1918 –The Bavarian German air squadron conducts an excellent aerial photography mission over Acre  240  241. On September 23, the 13th British Brigade of the 5th Cavalry Division takes command of Acre.
1919 –A census is taken of the Jewish families in Acre. There are 35 families, the majority of Sephardic origin with only three families of Ashkenazic origin  242.
1920 – In April a series of violent clashes between Arabs and Jews begins in Jerusalem. As a first measure, the British immediately arrest Jabotinsky and 19 young men from the Haganah (one of the Jewish underground forces) on various charges. Jabotinsky is interned in the Acre prison and sentenced to 15 years at hard labor. The harsh sentence arouses a storm in public opinion throughout the country and the world. The trial is re-opened: Jabotinsky is re-sentenced to a single year’s imprisonment, and this is commuted.

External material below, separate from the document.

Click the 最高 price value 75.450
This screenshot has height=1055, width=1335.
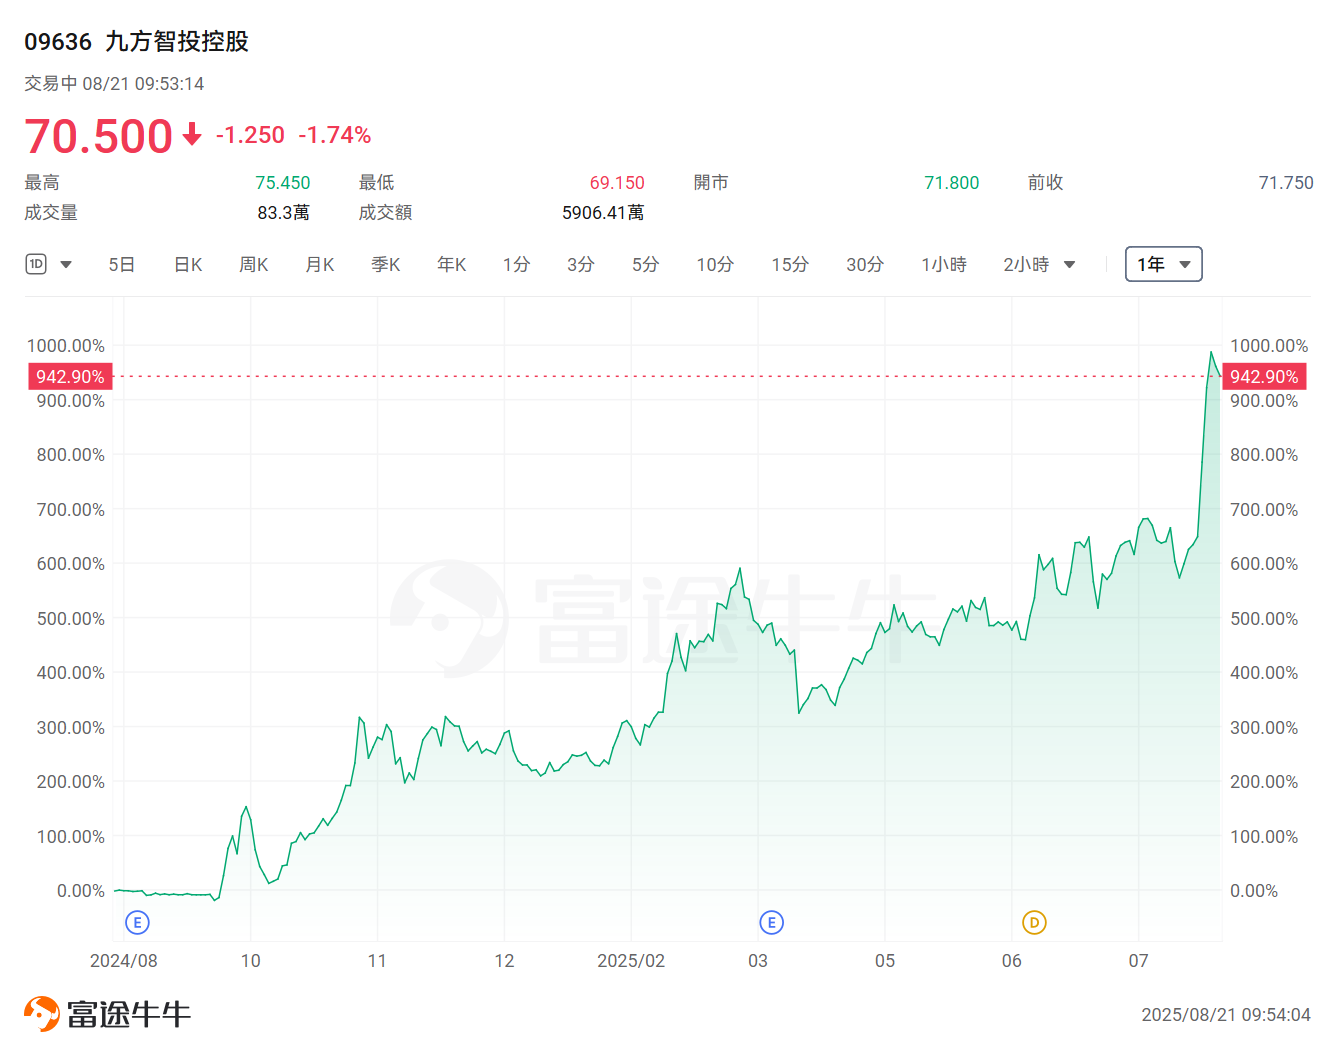click(x=283, y=182)
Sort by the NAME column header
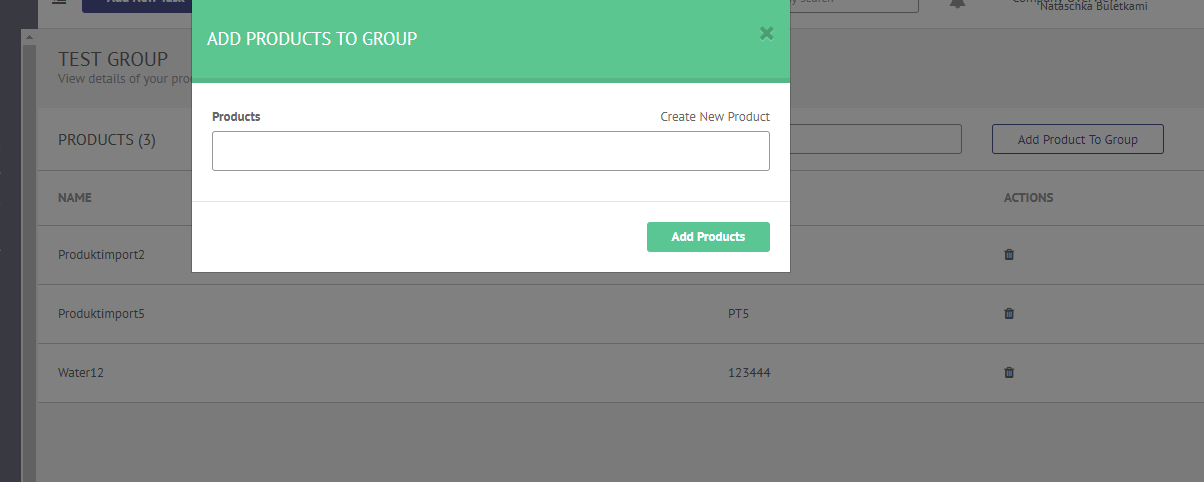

1923 – Yehoshua Meyuhas resides in Acre and is both principal and teacher in the school for Jewish children for some years  243. The Nur  (Hebrew: “fire”) match factory is established by the Weizmann brothers from Lithuania  244.
1925–1926 – In the framework of the Fourth Aliya (fourth wave of Jewish immigration, 1924 to 1929/32), Zionist pioneers arrive in Acre prepared to work quarrying sand and gravel, fishing, and are also employed in the Nur match factory  245.
1927 – In July, an earthquake of magnitude Richter 6, its epicenter in the Dead Sea, causes the collapse of buildings in Acre.
1929 – In August, at the time of a continuing series of violent inter-ethnic clashes, A Jewish family in Acre is attacked by rampaging Arabs  246.
1931 – A British governmental census determines that there are 231 Jews in Acre  247.
1933 – Yitzhak Ben-Zvi visits Acre.
1936 – During renewed violent clashes between Arabs and Jews, Jews flee Acre.
1941 – On July 14 in the “Sidney Smith” British barracks on Acre’s northern city limits (where the Hofim youth village stands today), an armistice is signed between France’s Vichy government occupying Syria and Lebanon, and the British in Mandate Palestine. The agreement is known as the Armistice of Saint Jean d'Acre (the first armistice between Britain and France since Napoleon’s time).
1944 (or 1942)  – A powerful winter flooding of the Beit HaEmek stream destroys a section of the supporting arches of the aqueduct in the Arab village of Mazra'a The British build a metal siphon in place of this section, enabling a continued supply of water to Acre. Winter prepares a comprehensive archeological survey in Acre as the basis of preservation and renovation works.
May 4, 1947 – the Acre Prison Breakout takes place. In the preceding month, the prison holds 163 Jewish and 460 Arabs prisoners, 87 of the Jews being members of underground groups, the rest of the prisoners are felons. At the time of the breakout, 41 Jews and 214 Arabs succeed in escaping.